Solomon Belachew Mengesha v. Eric H. Holder Jr.
This text of 584 F. App'x 497 (Solomon Belachew Mengesha v. Eric H. Holder Jr.) is published on Counsel Stack Legal Research, covering Court of Appeals for the Ninth Circuit primary law. Counsel Stack provides free access to over 12 million legal documents including statutes, case law, regulations, and constitutions.
Opinions
MEMORANDUM
Solomon Mengesha petitions for review of the Board of Immigration Appeals’ (“BIA”) order dismissing his appeal of an Immigration Judge’s decision finding him removable based on his conviction for a controlled substance violation and denying his applications for asylum, withholding of removal, and cancellation of removal. Mengesha argues that the BIA was not permitted to rely on facts alleged in the charging document to conclude that his predicate conviction related to a federal controlled substance. We deny the petition for review.
Mengesha was convicted under Arizona state law of possession of a narcotic drug. “Count 1” of the criminal information charges that Mengesha “knowingly possessed or used cocaine base, a narcotic drug.” The judgment states that Mengesha pleaded guilty to the offense of “Count 1: Possession of Narcotic Drugs.” “[W]here ... the abstract of judgment or minute order specifies that a defendant pleaded guilty to a particular count of the criminal complaint or indictment, we can consider the facts alleged in that count.” Cabantac v. Holder, 736 F.3d 787, 793-94 (9th Cir.2013) (per curiam). Because the judgment specifies that Mengesha pleaded guilty to “Count 1,” the BIA did not err in considering the facts alleged in “Count 1” of the information to conclude that the substance underlying Mengesha’s conviction was cocaine base, a controlled substance under federal law. Therefore, the BIA did not err in determining that Mengesha was removable. See 8 U.S.C. § 1227(a)(2)(B)®.
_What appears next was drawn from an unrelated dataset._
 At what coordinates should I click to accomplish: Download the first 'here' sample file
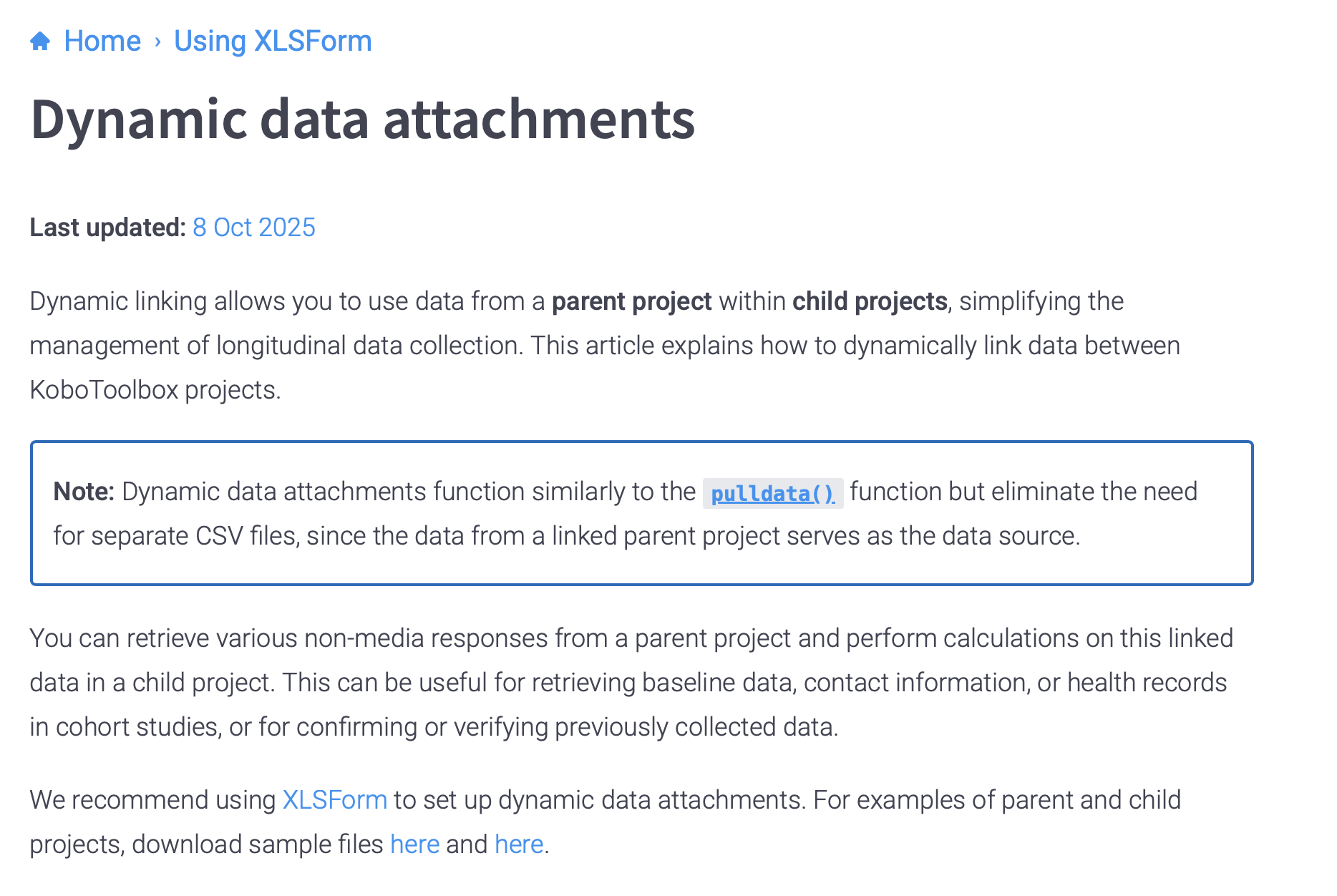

To be eligible for cancellation of removal and asylum, Mengesha bears the burden of showing that his prior conviction for attempted rape was not an aggravated felony. Young v. Holder, 697 F.3d 976, 989 (9th Cir.2012); see 8 U.S.C. § 1229b(a)(3); id. § 1158(b)(2)(A)(ii), (B)(i). A conviction that qualifies as an aggravated felony precludes cancellation of removal and asylum even if that conviction was otherwise waived as a removability ground. Becker v. Gonzales, 473 F.3d 1000, 1003-04 (9th Cir.2007).
Mengesha does not dispute that at least one subsection of the divisible Oregon statute under which he was convicted meets the federal generic definition of rape. See O.R.S. § 163.375(a); 8 U.S.C § 1101(a)(43)(A),(U). Nothing in the record of conviction shows that Mengesha was not convicted under this subsection. An inconclusive record, however, is insufficient to satisfy an alien’s burden of proof. Young, 697 F.3d at 989. Therefore, the BIA did not err in denying Mengesha’s applications for cancellation of removal and asylum.
PETITION DENIED.
This disposition is not appropriate for publication and is not precedent except as provided by 9th Cir. R. 36-3.